— Start of Task material —

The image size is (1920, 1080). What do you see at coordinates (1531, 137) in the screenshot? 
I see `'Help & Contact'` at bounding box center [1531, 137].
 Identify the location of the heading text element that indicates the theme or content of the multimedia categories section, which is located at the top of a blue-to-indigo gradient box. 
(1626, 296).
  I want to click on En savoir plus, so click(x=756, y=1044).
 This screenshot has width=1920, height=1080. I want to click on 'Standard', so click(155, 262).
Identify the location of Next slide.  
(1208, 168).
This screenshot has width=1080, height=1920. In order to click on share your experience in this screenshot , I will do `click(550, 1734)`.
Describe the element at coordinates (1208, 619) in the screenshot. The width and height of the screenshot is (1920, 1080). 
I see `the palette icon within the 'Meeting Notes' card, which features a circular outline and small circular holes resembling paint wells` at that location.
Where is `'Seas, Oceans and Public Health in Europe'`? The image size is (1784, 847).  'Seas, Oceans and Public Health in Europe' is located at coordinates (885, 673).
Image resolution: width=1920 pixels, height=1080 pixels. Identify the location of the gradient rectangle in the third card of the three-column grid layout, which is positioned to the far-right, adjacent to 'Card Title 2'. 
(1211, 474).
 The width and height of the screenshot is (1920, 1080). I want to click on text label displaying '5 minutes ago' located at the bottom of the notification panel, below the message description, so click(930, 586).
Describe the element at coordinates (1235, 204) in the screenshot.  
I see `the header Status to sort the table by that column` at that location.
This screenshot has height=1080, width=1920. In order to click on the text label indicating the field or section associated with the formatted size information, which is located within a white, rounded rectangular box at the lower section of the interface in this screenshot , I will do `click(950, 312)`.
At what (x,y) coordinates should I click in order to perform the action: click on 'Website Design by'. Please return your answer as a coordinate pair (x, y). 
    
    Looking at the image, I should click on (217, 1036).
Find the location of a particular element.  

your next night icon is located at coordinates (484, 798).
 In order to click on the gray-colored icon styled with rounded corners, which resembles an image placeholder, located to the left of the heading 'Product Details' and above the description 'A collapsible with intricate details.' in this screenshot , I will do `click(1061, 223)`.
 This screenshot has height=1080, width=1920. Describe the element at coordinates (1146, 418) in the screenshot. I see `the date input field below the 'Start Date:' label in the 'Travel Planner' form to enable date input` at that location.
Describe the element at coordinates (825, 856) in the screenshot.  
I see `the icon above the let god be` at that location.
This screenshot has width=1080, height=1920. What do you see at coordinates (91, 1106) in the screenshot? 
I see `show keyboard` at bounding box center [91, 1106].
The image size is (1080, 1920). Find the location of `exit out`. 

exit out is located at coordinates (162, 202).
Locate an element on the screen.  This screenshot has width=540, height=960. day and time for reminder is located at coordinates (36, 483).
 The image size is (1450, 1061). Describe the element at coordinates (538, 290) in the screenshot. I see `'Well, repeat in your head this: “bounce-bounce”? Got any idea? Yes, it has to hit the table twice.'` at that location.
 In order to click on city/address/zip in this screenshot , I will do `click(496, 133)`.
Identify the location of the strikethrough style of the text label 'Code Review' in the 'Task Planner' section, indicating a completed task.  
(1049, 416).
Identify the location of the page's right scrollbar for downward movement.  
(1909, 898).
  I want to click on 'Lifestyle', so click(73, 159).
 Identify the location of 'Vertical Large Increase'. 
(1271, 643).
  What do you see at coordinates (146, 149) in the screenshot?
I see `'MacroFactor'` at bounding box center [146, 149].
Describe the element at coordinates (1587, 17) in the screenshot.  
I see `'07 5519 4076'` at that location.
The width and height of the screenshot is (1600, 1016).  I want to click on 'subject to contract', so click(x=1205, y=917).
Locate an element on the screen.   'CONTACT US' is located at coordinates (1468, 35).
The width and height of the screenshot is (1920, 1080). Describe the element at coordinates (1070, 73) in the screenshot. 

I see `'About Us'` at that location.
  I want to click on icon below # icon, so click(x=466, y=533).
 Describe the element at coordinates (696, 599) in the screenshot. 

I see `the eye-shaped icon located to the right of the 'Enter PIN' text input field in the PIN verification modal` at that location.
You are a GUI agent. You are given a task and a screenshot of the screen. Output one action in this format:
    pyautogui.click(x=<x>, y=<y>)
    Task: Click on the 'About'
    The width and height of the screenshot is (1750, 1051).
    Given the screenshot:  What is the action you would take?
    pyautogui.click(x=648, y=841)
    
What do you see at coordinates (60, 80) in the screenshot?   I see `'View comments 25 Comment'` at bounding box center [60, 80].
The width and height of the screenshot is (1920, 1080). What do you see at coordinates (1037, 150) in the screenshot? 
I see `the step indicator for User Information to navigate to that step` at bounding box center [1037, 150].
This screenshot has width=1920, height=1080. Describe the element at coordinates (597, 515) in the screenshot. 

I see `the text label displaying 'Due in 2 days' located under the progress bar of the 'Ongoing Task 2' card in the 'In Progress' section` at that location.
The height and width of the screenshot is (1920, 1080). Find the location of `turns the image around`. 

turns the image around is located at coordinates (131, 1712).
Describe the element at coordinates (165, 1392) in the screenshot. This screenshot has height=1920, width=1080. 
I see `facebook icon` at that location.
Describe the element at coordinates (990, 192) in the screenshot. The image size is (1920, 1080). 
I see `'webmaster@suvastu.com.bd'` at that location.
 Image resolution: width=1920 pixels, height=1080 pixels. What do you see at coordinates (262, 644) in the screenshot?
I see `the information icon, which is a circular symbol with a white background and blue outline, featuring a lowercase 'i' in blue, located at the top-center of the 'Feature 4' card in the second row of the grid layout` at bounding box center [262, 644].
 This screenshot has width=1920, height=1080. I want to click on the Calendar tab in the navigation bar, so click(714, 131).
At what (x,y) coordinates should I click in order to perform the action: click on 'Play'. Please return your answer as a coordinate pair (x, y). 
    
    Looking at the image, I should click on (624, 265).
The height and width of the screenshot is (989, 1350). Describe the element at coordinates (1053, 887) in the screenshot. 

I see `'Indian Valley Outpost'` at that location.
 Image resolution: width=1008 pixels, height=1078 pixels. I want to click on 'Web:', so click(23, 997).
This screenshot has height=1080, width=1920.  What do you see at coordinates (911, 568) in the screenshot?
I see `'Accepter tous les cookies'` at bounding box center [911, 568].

— End of Task material —

**What is expected**
Format everything from the start of the records down to the line containing "so click(155, 262)." as a numbered list, omitting blank lines.

**Reply**
1. The image size is (1920, 1080). What do you see at coordinates (1531, 137) in the screenshot? 
2. I see `'Help & Contact'` at bounding box center [1531, 137].
3.  Identify the location of the heading text element that indicates the theme or content of the multimedia categories section, which is located at the top of a blue-to-indigo gradient box. 
4. (1626, 296).
5.   I want to click on En savoir plus, so click(x=756, y=1044).
6.  This screenshot has width=1920, height=1080. I want to click on 'Standard', so click(155, 262).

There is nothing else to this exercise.